The study focuses on Fiumefreddo Bruzio, a historic center in Calabria, Southern Italy, characterized by medium-low quality masonry buildings. The population swells during the summer, complicating emergency management. The city center’s location on a small hill with limited access further challenges emergency planning and evacuation efforts.
Advanced Techniques in Seismic Risk Assessment
The study’s methodology involves a multi-sensor, multi-scale geometric survey to meet the needs of seismic risk engineers and cultural heritage managers. This includes analyzing cartographic resources and establishing a geodetic control network using GNSS benchmarks. Field operations integrate terrestrial and UAV photogrammetry, static laser scanning, and mobile SLAM mapping to ensure comprehensive 3D documentation.
A DJI Mavic 3 quadcopter captures 8,850 nadiral and oblique RGB images at about 2 cm ground sampling distance, while SLAM mapping supplements data collection in UAV-inaccessible areas. Additionally, 3,500 terrestrial photos taken with a Nikon Z7 camera cover the narrowest streets and façades, achieving sub-centimetre detail. Key buildings such as Castello di Valle, Santa Maria de Andexis, and others are surveyed at a 1:50 scale with less than 1 cm uncertainty.
Data processing involves orienting photogrammetric blocks using structure-from-motion techniques and integrating point clouds from all sources into a unified reference frame. The resulting multi-resolution dataset supports the creation of full-color urban orthophotos, digital terrain models (DTM), digital surface models (DSM), contour maps, and continuous textured mesh at an urban scale. Additionally, façade orthophotos, architectural drawings at 1:50 scale, and high-resolution orthophotos of castle frescoes are produced.
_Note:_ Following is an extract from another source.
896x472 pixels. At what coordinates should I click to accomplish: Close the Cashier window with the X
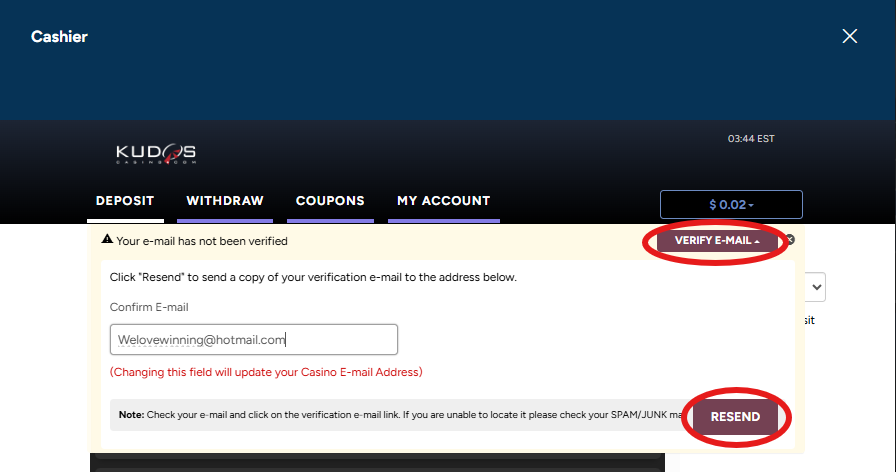click(x=849, y=37)
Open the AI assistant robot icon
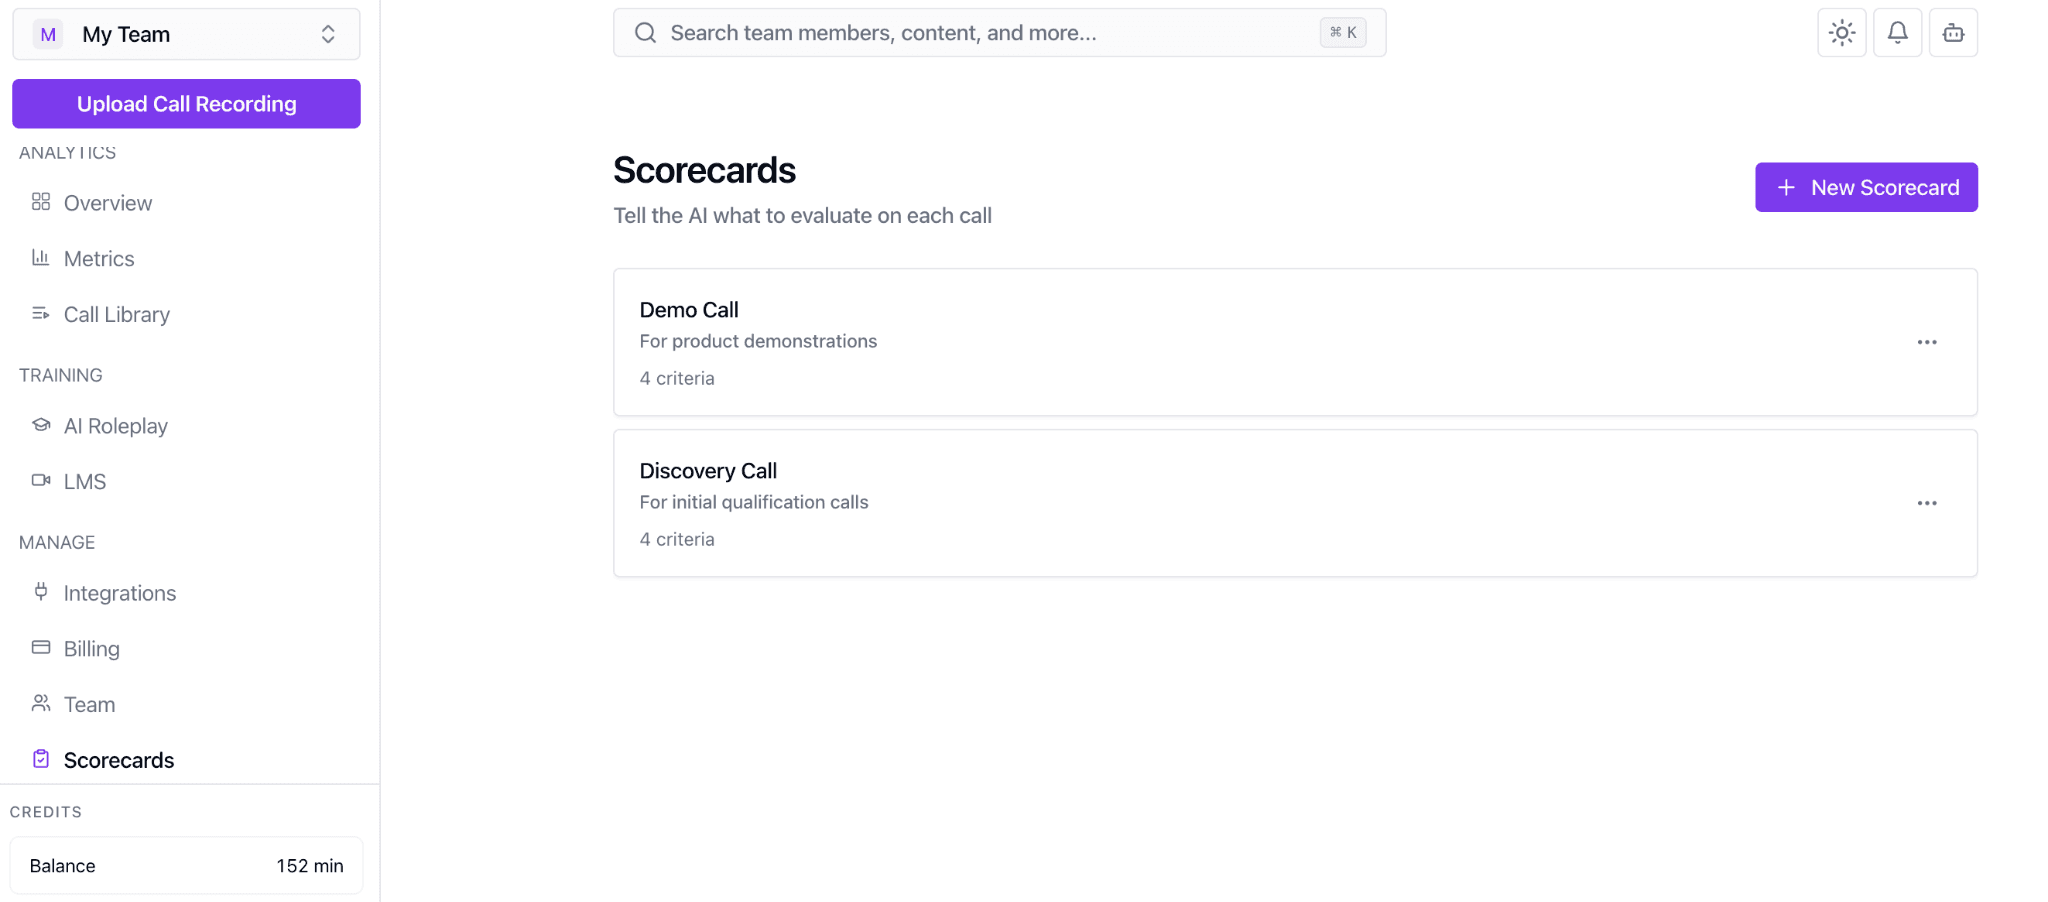2048x902 pixels. [1953, 32]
This integrated approach provides a metrically accurate, information-rich 3D model supporting both seismic vulnerability analysis and informative applications for tourism. Street and path mapping identifies vulnerabilities and promotes touristic valorization by suggesting optimal routes for tourists and identifying potential obstacles in escape routes. The outcome is an interrogable GIS database for analyzing the vulnerability of the built environment and road infrastructure.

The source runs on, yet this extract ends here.